Record extracts:
○ ○ ○ ○ ○
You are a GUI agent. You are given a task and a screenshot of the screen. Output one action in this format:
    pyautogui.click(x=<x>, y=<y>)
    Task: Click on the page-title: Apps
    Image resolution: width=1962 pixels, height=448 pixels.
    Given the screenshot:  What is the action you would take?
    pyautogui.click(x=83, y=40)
○ ○ ○ ○ ○
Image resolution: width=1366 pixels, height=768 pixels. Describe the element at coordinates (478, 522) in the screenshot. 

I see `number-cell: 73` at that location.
○ ○ ○ ○ ○
How to complete this task: Retype the listing from the line with "You are a GUI" up to and including the line with "pyautogui.click(x=83, y=40)".

Exercise output:
You are a GUI agent. You are given a task and a screenshot of the screen. Output one action in this format:
    pyautogui.click(x=<x>, y=<y>)
    Task: Click on the page-title: Apps
    Image resolution: width=1962 pixels, height=448 pixels.
    Given the screenshot:  What is the action you would take?
    pyautogui.click(x=83, y=40)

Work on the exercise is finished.